_DO THIS_
Please rescale the entries between the lines holding "Image resolution: width=1278" and "click(173, 855)", inclusive. Write those lines out again with their requests, multiplying each click coordinate in the answers by 2 and rounding to whole numbers with halves rounded up.

_MATERIAL_
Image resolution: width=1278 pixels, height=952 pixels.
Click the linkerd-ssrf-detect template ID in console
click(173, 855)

==

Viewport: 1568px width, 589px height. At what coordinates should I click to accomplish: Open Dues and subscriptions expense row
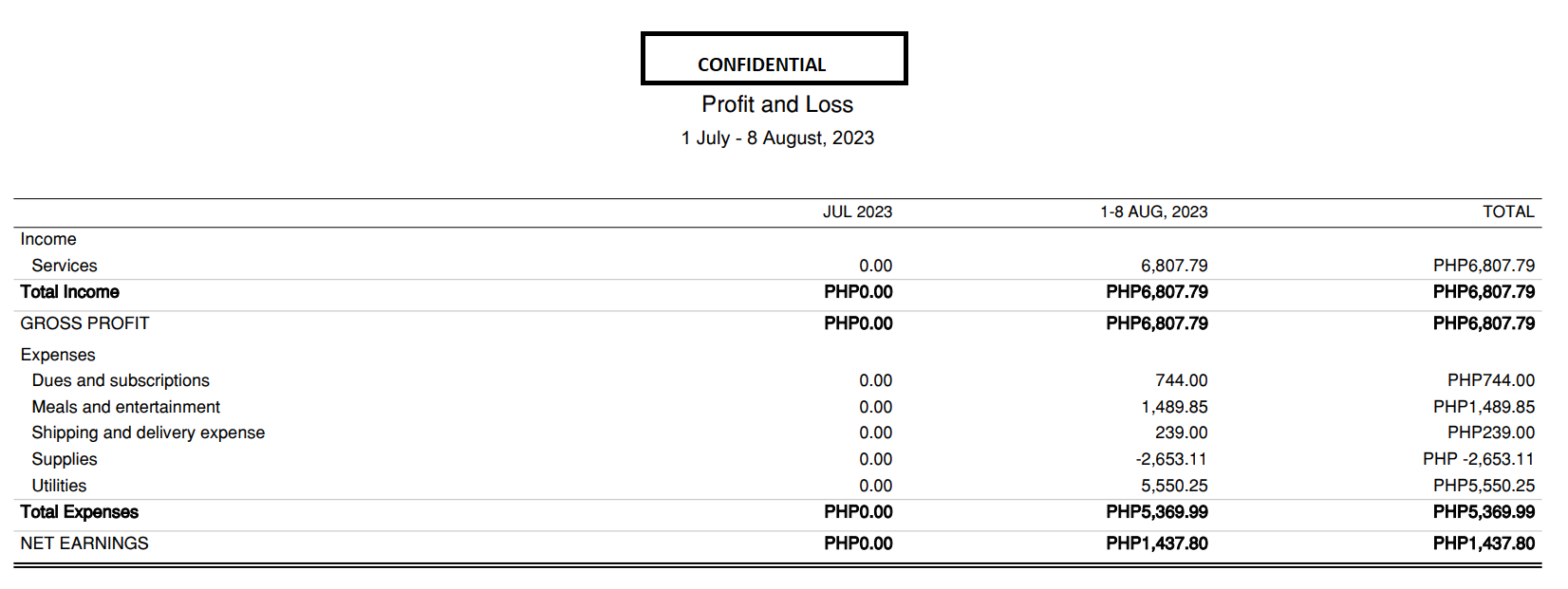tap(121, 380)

_TASK RESULT_
Image resolution: width=1278 pixels, height=952 pixels.
Click the linkerd-ssrf-detect template ID in console
click(346, 1710)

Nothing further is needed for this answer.